The British Museum 3D prints the skeleton bones to restore their original appearance

Dove is a strange animal with a zebra-like front half body and a normal horse. Strictly speaking, the spotted look looks more like a hybrid between a horse and a zebra. It is impossible to see this magical animal with your own eyes, because it has been extinct for more than 140 years. However, it is not a problem to see its bone specimens.


Speckled specimens displayed in the British Museum

This South African species has been unfortunately extinct in the 19th century more than 140 years ago.

In the London Museum, there is a very rare scorpion skeleton. Interestingly, this sinuous skeleton has been mistaken for a zebra skeleton for many years. Today, this specimen is valued and the museum also uses 3D printing. Technology fills up the missing leg.

The museum used 3D printing technology to fill the left hind leg with the missing spot.
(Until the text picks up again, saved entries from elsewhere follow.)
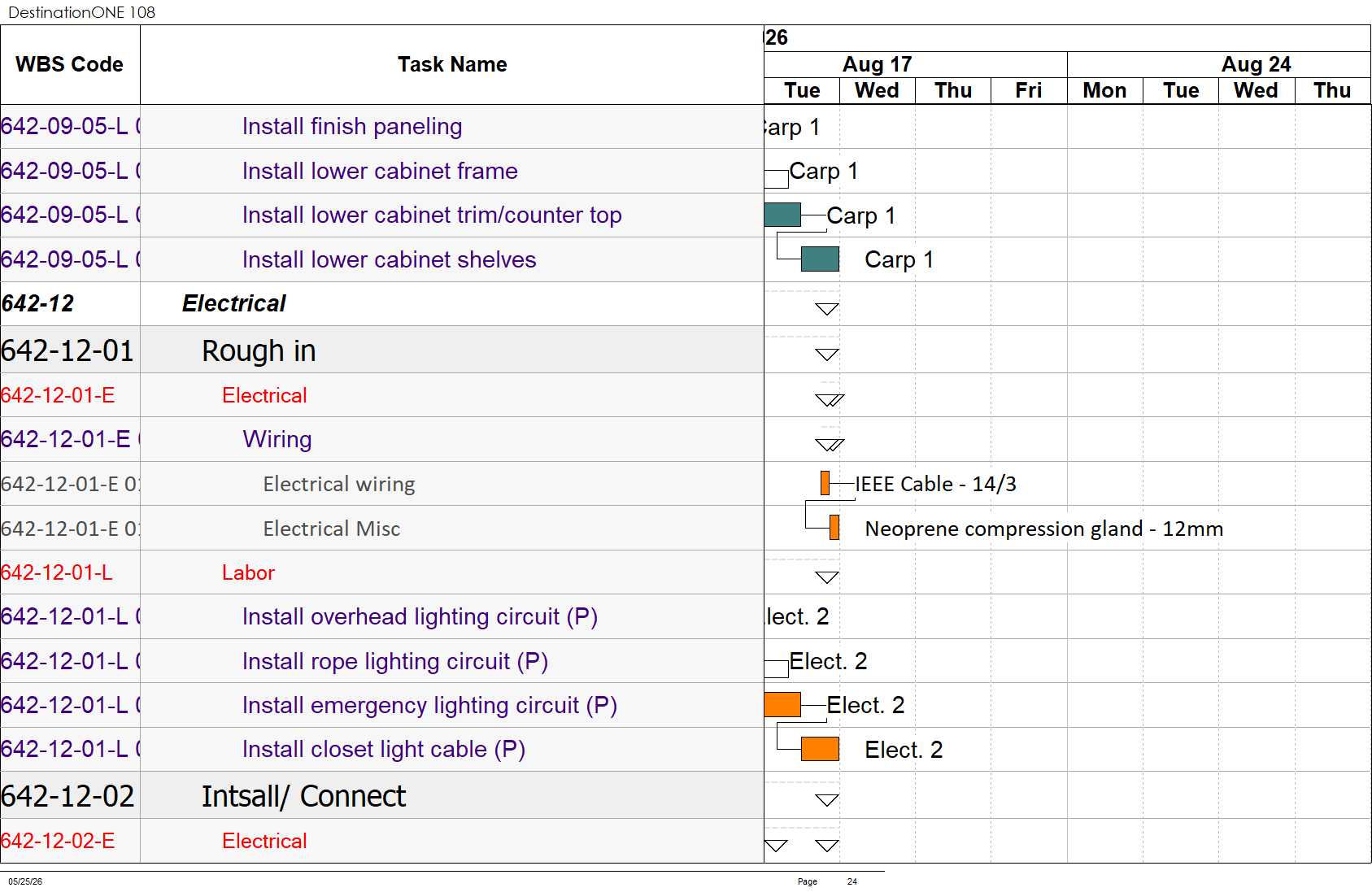The image size is (1372, 892).
Task: Click the Task Name column header
Action: (x=452, y=64)
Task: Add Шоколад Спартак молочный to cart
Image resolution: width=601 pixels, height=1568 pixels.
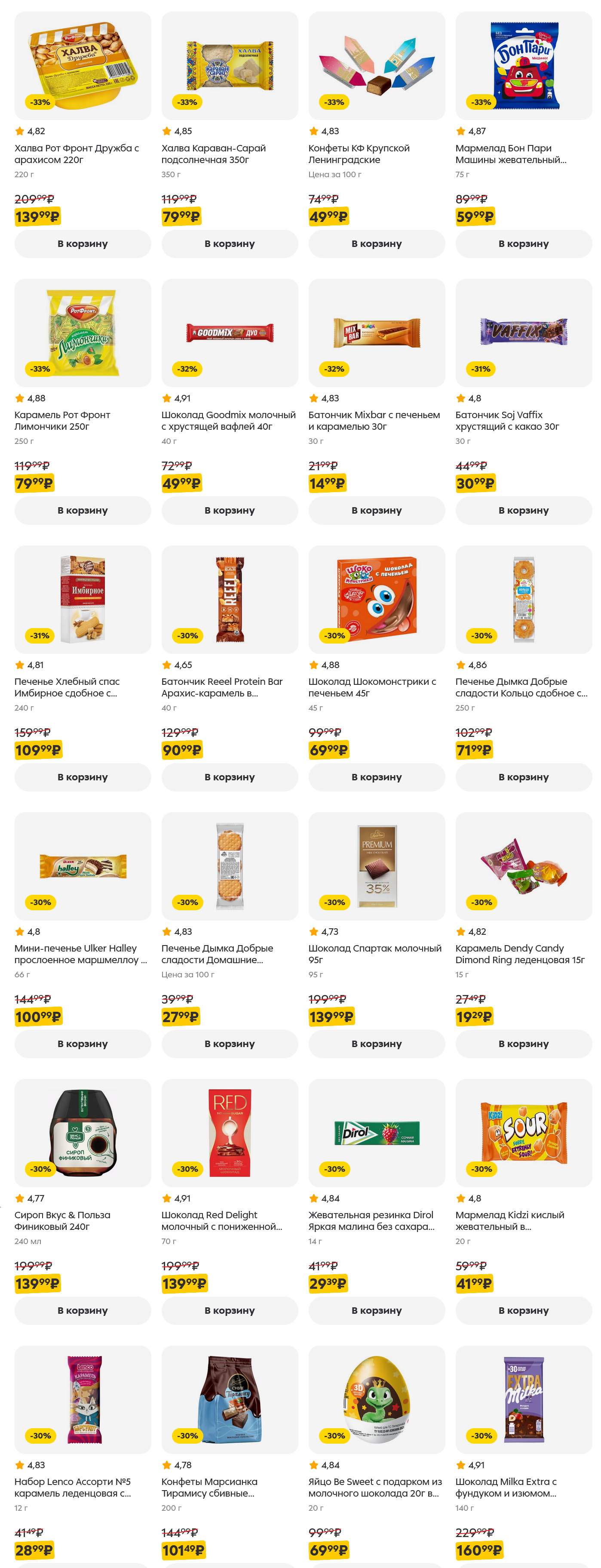Action: point(377,1043)
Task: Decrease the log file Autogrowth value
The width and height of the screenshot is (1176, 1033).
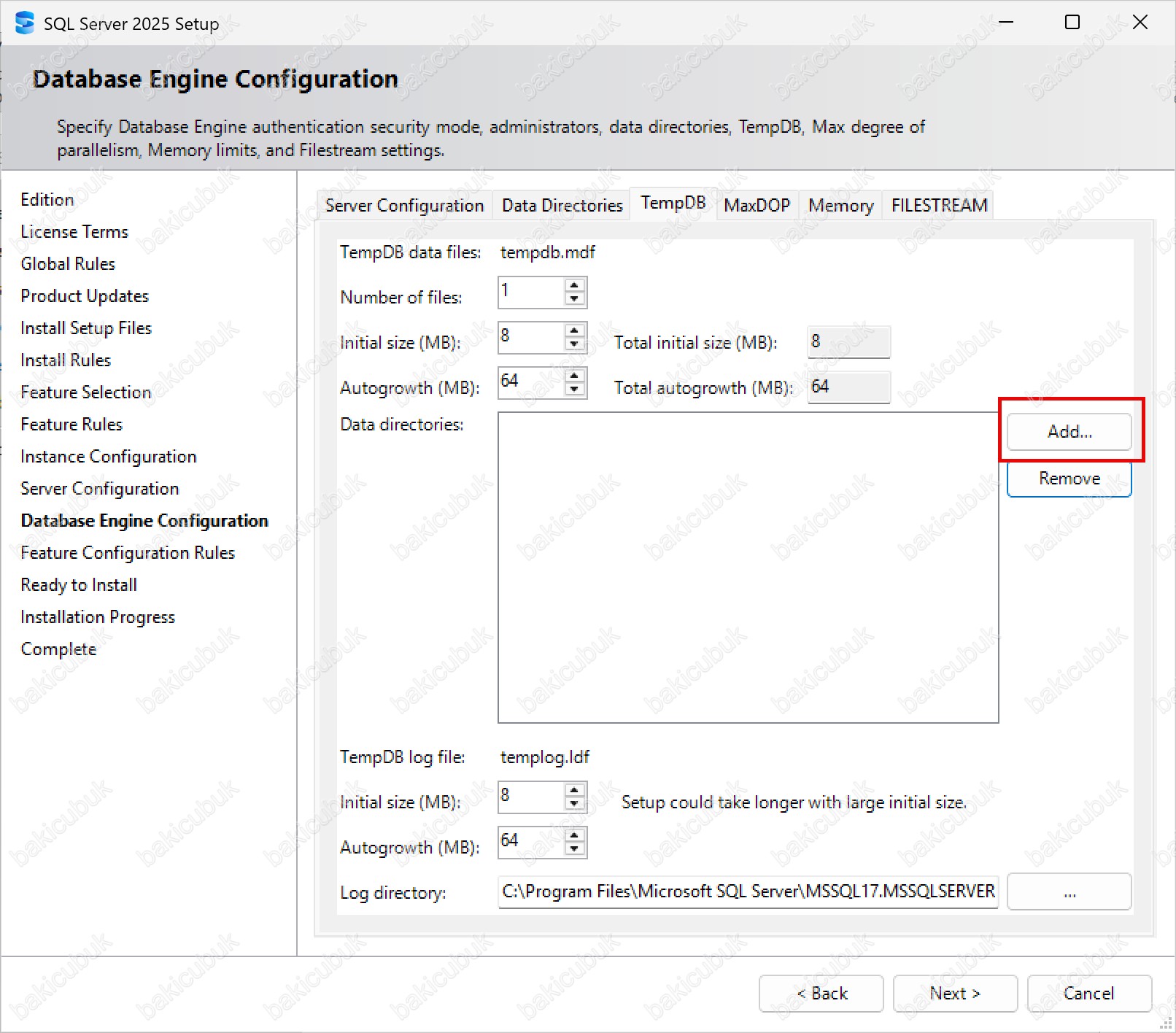Action: (x=575, y=849)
The restoration team scanned, modeled, and flipped its existing right hind leg, then printed it in 3D and replaced the left leg that the zebra skeleton lost. There are only seven known scorpion skeletons in the world, and the museum preserves one of them.

The researchers scanned the remaining hind legs with CT technology and then printed the solid model with black nylon.
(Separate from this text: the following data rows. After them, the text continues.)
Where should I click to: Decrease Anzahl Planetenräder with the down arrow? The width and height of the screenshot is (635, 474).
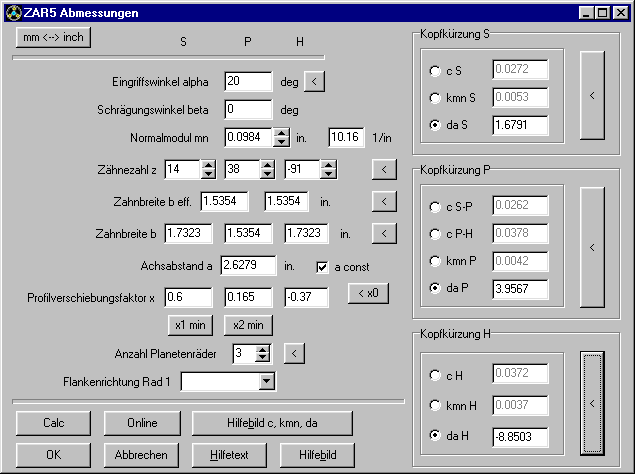(x=263, y=358)
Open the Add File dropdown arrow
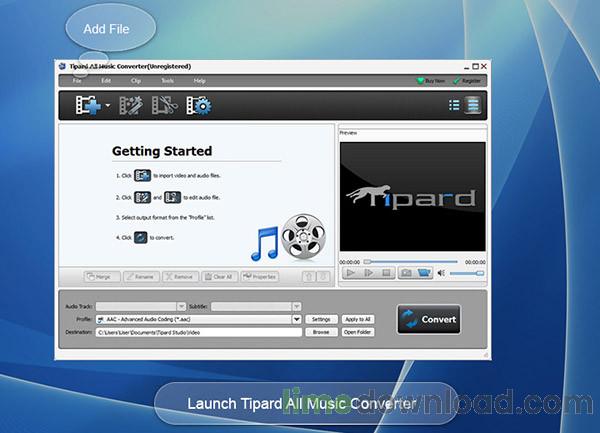This screenshot has width=600, height=433. 110,105
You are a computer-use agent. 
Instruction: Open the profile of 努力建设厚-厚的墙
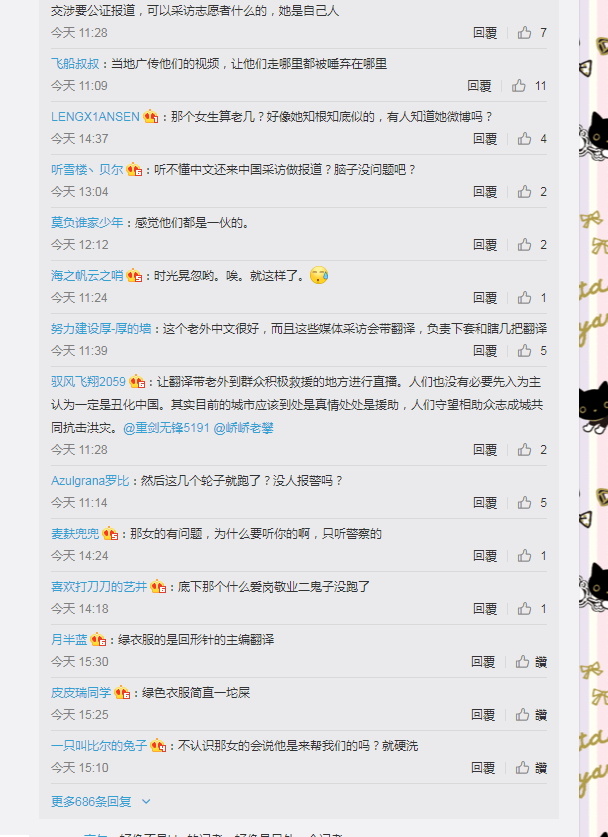pyautogui.click(x=101, y=329)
Scan a trailing leg with a CT device

The museum now lists the specimens as one of their key assets, but these precious bones have been simply put on hold for more than a decade because they mistakenly thought they belonged to the zebra. It wasn't until 1972 that scientists discovered this big mistake in an inspection. Scientists scrutinized a pair of "zebra" skeletons in the museum and found that one of them was a zebra and the other was a precious spotted. Unfortunately, this plaque has lost a leg because of the loan and has not been returned so far.

3D printed model of the left hind leg (black)

For many years, the museum has been trying to find a way to make up for this shortcoming. Now with the help of 3D technology, the bones that have lost their legs are printed with nylon material (black, clearly marked not the original) and combined with the original skeleton. For a pair. Let the plaque recover the missing leg. Although it is only a copy of the 3D print, the museum is actively pursuing a follow-up project to restore the specimen, the “skeletal idol”, and plans to use the same method to restore the other 38 defective specimens.